U.S. Army veteran Shari Evans (GRD ’14) said that military discipline inspired her personal financial management practices. Consequently, a business that she co-founded is focused on teaching reliable money management skills.

 

“How the military prepared me was, it was a disciplined environment,” Evans said. “That discipline spilled from leadership into my personal life, into my money management practices and so that in turn translated into the company today.”

 

However, as various panelists also noted, returning female veterans also face hardships after completing their service. According to U.S. Department of Defense statistics, the current two million female veterans in the U.S. are four times more likely to be homeless than male veterans, and many also suffer from severe mental health difficulties such as Post-Traumatic Stress Disorder.

 

Singh spoke about her own challenging transition to domestic life after being deployed in an advisory role in Afghanistan earlier in her military career.

 

“For me transitioning back, I didn’t have PTSD, but I had effects,” Singh said, “It probably took me at least a year and a half before I got back to normal in my civilian job, and it probably took me about that long to get back to normal with the family.”

 

Panelist Tessa Poppe (GRD ’15), a former member of the U.S. Army National Guard also mentioned the difficulty returning to her education that she experienced earlier in her career upon returning home from active duty in Iraq.

 

“I was always very interested and always wanted to be a soldier, and so Iraq was something that I really wanted to do,” Poppe said. “I came home and I was sitting in a classroom, and it just wasn’t doing it for me.

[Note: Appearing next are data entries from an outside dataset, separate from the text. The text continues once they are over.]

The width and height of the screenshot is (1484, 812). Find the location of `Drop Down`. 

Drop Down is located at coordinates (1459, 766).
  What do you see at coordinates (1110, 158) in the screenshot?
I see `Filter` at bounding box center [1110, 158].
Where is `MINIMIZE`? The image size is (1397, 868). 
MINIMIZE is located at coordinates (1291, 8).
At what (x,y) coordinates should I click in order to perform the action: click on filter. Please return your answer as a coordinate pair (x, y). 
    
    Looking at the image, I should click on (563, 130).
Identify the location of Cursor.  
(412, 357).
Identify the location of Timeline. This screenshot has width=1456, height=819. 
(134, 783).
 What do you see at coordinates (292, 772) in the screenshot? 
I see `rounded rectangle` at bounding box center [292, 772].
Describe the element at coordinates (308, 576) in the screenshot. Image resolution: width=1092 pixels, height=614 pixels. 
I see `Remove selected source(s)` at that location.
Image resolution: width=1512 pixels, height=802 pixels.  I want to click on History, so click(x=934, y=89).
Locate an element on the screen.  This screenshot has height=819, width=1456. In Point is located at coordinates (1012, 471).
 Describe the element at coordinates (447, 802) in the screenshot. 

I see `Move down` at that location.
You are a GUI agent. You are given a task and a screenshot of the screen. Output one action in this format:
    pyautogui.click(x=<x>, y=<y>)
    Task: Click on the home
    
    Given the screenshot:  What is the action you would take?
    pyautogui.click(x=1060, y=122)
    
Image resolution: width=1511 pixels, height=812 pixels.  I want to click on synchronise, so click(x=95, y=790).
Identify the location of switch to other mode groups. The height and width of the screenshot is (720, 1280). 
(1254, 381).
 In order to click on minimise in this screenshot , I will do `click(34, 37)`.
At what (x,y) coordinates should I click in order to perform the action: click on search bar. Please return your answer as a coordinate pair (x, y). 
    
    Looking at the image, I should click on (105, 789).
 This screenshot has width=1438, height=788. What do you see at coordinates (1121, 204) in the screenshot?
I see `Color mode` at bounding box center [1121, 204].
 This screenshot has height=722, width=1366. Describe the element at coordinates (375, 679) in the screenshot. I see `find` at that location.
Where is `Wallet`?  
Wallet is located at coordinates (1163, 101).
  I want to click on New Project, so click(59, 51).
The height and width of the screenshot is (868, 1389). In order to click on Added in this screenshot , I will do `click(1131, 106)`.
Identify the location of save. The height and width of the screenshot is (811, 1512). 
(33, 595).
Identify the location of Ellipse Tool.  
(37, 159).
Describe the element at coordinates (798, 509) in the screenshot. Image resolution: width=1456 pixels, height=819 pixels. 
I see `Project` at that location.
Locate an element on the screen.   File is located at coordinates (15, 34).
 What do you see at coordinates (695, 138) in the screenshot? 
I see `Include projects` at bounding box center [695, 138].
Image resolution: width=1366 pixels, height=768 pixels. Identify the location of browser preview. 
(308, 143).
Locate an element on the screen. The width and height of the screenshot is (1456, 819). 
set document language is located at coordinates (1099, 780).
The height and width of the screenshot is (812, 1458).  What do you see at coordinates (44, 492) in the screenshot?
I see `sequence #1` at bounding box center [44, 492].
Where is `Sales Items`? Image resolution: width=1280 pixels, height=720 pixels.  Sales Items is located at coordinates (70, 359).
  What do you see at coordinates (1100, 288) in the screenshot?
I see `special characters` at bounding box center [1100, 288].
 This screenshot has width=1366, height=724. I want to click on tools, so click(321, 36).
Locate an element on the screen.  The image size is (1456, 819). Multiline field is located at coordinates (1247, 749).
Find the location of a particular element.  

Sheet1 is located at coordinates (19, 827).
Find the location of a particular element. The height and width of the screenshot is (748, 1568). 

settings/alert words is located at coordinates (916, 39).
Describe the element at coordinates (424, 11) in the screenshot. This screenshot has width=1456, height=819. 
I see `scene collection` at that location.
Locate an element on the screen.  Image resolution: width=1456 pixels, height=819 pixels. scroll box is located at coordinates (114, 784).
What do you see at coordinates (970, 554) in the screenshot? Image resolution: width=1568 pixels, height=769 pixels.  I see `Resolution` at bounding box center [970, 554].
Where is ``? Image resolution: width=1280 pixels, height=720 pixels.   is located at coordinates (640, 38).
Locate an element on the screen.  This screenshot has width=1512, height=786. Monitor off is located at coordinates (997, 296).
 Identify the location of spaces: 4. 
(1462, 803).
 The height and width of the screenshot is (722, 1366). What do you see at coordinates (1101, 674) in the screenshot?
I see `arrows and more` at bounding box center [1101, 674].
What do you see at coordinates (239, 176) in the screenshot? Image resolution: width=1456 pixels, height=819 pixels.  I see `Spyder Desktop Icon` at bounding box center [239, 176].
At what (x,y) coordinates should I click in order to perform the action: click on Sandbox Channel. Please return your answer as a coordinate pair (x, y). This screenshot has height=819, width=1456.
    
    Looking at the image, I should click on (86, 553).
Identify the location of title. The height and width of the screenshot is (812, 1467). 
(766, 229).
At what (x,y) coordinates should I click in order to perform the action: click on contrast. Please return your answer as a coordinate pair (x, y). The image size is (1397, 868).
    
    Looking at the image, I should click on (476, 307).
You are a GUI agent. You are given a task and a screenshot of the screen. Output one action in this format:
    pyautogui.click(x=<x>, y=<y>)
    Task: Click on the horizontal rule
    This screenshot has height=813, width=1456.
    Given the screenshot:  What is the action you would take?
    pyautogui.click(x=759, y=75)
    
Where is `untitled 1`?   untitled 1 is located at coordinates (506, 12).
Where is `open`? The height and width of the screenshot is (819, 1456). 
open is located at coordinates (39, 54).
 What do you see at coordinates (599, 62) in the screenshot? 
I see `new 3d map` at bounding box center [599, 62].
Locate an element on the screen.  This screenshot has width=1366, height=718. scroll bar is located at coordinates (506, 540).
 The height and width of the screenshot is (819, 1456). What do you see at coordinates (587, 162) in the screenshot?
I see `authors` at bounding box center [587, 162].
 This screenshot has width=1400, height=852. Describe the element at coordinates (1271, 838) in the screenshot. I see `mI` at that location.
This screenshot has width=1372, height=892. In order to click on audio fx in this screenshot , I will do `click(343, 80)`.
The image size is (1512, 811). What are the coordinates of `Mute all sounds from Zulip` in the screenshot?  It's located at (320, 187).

It was a hard transition.”

 

Poppe’s negative classroom adjustment inspired her to volunteer to a tour of duty in Afghanistan.

 

In light of the general struggles that military women and female veterans face, Jillian McGhan spoke about the importance of stopping lingering stereotypes regarding these servicewomen.

 

“I also feel that it is just as important to reach out to young men as well,” McGhan said. “Because there are so many misconceptions and misperceptions of women in the military that unless you serve as a mentor for young men as well, then those misperceptions can never be abolished, they are always going to linger and there is never going to be that image of a strong female role model for our next generation.”

 

U.S. Army National Guard veteran Isaura Lanuza, (GRD ’15) said that Singh’s statements and those of the other panelists regarding women claiming their own identity in their leadership style resonated with her.

 

“I really enjoyed the panel,” Lanuza wrote in an email to The Hoya after the event. “It solidified some of what I experienced when transitioning to the workforce, and provided tips for survival–such as know your center and be true to your center.”

 

Jim Perkins (GRD ’16), a current captain in the U.S. Army said that the discussion panel and its subject were significant to him.

 

“[The discussion panel] did resonate with me despite the fact that I’ve had a very limited experience with women in the military”, Perkins wrote in an email to The Hoya. “I am in a branch that has restrictions on women, so this discussion was particularly impactful to me because the role of women is often overlooked.”

 

In relation to the university’s services for student veterans, GUSVA is currently in the midst of fundraising for the establishment of a veteran’s center for increased service on campus for these servicemen and servicewomen with a stated goal of four million dollars.

 

Hilsdon posed a challenge to the Georgetown community in support of this cause.

 

“I would really like to see the veteran’s center come into being,” Hilsdon said. “One of the most important things that we need to do as a nation to support these people who have given so much is to give them a place to come when they get here, so that they don’t feel like they’re all alone.”